> Task
The required lines are those that contain "toolbar"; pull them out of the data and copy them.

= Beginning of Section =

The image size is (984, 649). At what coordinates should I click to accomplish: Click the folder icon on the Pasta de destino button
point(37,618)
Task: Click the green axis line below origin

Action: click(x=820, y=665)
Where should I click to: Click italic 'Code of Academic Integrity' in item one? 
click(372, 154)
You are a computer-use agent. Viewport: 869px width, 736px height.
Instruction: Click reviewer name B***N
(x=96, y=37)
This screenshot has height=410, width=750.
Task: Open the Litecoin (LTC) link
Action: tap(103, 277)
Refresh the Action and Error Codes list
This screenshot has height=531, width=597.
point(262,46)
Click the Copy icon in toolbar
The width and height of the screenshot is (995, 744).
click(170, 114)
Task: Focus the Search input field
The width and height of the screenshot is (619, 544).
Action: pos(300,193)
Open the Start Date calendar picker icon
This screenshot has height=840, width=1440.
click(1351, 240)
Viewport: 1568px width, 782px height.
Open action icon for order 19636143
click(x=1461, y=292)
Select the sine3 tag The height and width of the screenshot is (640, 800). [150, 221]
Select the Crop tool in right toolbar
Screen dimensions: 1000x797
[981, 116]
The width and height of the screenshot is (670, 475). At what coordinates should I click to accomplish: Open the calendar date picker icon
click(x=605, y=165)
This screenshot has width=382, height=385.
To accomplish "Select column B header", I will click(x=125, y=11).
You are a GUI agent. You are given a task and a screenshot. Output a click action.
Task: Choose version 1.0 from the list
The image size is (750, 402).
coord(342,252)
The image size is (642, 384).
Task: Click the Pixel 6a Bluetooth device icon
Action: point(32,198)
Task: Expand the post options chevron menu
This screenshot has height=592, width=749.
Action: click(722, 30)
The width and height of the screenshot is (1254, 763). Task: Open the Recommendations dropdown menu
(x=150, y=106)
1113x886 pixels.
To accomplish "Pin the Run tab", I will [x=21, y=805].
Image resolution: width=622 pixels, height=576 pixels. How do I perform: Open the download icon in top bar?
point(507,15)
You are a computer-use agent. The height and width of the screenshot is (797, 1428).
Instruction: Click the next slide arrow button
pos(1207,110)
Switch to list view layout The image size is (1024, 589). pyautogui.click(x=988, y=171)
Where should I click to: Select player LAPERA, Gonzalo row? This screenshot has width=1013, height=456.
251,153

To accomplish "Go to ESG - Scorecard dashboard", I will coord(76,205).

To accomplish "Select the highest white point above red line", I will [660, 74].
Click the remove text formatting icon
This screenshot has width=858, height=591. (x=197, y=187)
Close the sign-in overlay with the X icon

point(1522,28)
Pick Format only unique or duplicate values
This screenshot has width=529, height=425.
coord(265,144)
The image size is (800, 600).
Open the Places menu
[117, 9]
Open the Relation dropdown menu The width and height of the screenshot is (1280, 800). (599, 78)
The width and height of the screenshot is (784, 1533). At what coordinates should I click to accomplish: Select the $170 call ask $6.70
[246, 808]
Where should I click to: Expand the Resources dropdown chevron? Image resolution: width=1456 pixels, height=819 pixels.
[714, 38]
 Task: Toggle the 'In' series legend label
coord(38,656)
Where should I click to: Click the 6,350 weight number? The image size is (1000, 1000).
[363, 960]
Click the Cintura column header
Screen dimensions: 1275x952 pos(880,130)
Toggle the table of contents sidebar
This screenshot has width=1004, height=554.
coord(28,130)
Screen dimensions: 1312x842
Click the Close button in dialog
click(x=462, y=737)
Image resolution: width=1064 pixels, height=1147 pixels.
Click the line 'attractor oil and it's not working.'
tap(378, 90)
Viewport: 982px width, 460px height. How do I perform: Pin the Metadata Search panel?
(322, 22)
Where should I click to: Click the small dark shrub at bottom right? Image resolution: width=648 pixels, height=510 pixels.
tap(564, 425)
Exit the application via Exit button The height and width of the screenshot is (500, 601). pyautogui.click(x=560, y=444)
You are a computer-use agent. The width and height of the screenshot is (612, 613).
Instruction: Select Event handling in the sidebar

= End of Section =

> Written answer
Click the Copy icon in toolbar
Select the Crop tool in right toolbar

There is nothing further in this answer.